● **GIVEN EXERCISE**
Output each line of the material below as one string in a JSON array, and leave out the blank lines.

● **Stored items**
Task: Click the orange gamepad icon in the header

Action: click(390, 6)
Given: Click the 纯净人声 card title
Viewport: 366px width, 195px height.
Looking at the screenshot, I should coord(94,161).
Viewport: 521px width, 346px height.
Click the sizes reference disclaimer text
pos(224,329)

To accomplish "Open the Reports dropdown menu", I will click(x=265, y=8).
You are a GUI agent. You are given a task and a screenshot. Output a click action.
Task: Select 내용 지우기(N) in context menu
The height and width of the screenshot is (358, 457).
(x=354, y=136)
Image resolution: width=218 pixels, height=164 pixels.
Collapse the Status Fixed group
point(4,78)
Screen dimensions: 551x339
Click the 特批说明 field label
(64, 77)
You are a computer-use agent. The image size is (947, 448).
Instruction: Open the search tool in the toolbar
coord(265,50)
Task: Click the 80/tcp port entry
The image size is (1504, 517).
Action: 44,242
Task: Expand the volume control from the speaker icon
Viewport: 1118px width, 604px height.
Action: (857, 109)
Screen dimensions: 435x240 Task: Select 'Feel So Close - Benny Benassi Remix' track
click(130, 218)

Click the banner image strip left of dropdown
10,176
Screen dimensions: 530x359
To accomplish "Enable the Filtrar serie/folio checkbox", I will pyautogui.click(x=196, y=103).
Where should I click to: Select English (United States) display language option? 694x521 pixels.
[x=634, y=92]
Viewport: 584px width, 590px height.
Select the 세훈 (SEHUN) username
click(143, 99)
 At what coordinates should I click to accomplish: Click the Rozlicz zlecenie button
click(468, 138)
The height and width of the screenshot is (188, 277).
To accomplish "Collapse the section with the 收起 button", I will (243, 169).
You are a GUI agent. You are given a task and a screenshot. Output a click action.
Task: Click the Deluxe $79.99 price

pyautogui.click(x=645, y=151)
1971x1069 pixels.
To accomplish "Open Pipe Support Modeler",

● **CORRECT OUTPUT**
[
  "Task: Click the orange gamepad icon in the header",
  "Action: click(390, 6)",
  "Given: Click the 纯净人声 card title",
  "Viewport: 366px width, 195px height.",
  "Looking at the screenshot, I should coord(94,161).",
  "Viewport: 521px width, 346px height.",
  "Click the sizes reference disclaimer text",
  "pos(224,329)",
  "To accomplish \"Open the Reports dropdown menu\", I will click(x=265, y=8).",
  "You are a GUI agent. You are given a task and a screenshot. Output a click action.",
  "Task: Select 내용 지우기(N) in context menu",
  "The height and width of the screenshot is (358, 457).",
  "(x=354, y=136)",
  "Image resolution: width=218 pixels, height=164 pixels.",
  "Collapse the Status Fixed group",
  "point(4,78)",
  "Screen dimensions: 551x339",
  "Click the 特批说明 field label",
  "(64, 77)",
  "You are a computer-use agent. The image size is (947, 448).",
  "Instruction: Open the search tool in the toolbar",
  "coord(265,50)",
  "Task: Click the 80/tcp port entry",
  "The image size is (1504, 517).",
  "Action: 44,242",
  "Task: Expand the volume control from the speaker icon",
  "Viewport: 1118px width, 604px height.",
  "Action: (857, 109)",
  "Screen dimensions: 435x240 Task: Select 'Feel So Close - Benny Benassi Remix' track",
  "click(130, 218)",
  "Click the banner image strip left of dropdown",
  "10,176",
  "Screen dimensions: 530x359",
  "To accomplish \"Enable the Filtrar serie/folio checkbox\", I will pyautogui.click(x=196, y=103).",
  "Where should I click to: Select English (United States) display language option? 694x521 pixels.",
  "[x=634, y=92]",
  "Viewport: 584px width, 590px height.",
  "Select the 세훈 (SEHUN) username",
  "click(143, 99)",
  " At what coordinates should I click to accomplish: Click the Rozlicz zlecenie button",
  "click(468, 138)",
  "The height and width of the screenshot is (188, 277).",
  "To accomplish \"Collapse the section with the 收起 button\", I will (243, 169).",
  "You are a GUI agent. You are given a task and a screenshot. Output a click action.",
  "Task: Click the Deluxe $79.99 price",
  "pyautogui.click(x=645, y=151)",
  "1971x1069 pixels.",
  "To accomplish \"Open Pipe Support Modeler\","
]